The second fall is more difficult to explain. There was definitely something going around which brought half of Leh to their beds and especially the conference people, who were all exhausted after two months' preparations for the conference and then hard work non-stop day and night, but I don't think I caught their syndrome. The day before I got sick, a local friend invited me for some local momos (a delicious Tibetan course) with some alien spices, which probably were what my system reacted against. 6 diarrhoeas in a day, and that was all, which did not hinder me from embarking on the toughest bus ride in India for 20 hours immediately after the 6th one. Again, one day's rest (on the bus), and I was completely rerstored, but I have never used medication in India before. An Austrian nurse offered me 2 pills of Imodium, a strong thing to put under the tongue.


It's very sad to leave all these lovely mountains behind, especially when the days really started to get beautiful, and with a failed Zanskar project also, but I must try again next year.

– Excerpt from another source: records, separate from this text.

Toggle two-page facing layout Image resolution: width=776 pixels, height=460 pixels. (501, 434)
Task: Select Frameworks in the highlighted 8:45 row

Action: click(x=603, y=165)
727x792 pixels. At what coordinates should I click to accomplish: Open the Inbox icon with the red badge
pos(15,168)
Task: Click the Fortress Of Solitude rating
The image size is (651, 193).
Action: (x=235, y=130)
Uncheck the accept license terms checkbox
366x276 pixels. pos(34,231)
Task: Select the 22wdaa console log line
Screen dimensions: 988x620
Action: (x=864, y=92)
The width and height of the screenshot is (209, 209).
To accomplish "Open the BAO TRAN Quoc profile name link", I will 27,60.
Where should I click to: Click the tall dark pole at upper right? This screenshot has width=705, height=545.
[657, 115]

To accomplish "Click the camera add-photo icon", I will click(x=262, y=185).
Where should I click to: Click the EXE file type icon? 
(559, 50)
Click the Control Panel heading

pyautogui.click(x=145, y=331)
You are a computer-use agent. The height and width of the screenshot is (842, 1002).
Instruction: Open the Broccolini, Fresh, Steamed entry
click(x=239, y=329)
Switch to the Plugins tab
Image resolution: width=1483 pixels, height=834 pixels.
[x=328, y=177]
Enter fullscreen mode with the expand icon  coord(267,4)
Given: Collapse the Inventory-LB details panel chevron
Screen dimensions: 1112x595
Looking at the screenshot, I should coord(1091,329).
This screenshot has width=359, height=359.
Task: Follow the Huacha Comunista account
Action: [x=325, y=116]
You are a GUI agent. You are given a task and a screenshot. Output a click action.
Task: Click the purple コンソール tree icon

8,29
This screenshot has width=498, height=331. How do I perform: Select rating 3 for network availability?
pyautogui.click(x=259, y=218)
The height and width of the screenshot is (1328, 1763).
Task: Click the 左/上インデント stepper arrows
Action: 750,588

Today here in Manali I had my first hot shower for three weeks, but I miss all the cold ones, which really stirred you up.


12th report - sad departure from Leh

The small remnant of the conference people are most of them in a rather miserable state of sickness - no wonder, after all that over-straining in organizing such a thing!

The damages here are now gradually being summed up. One village is completely gone, and eight families have lost their homes - their houses were simply completely washed away. Everyone discusses this problem in Leh, since there is no insurance system here. The damages and villages washed away are even more and much more numerous in Kashmir.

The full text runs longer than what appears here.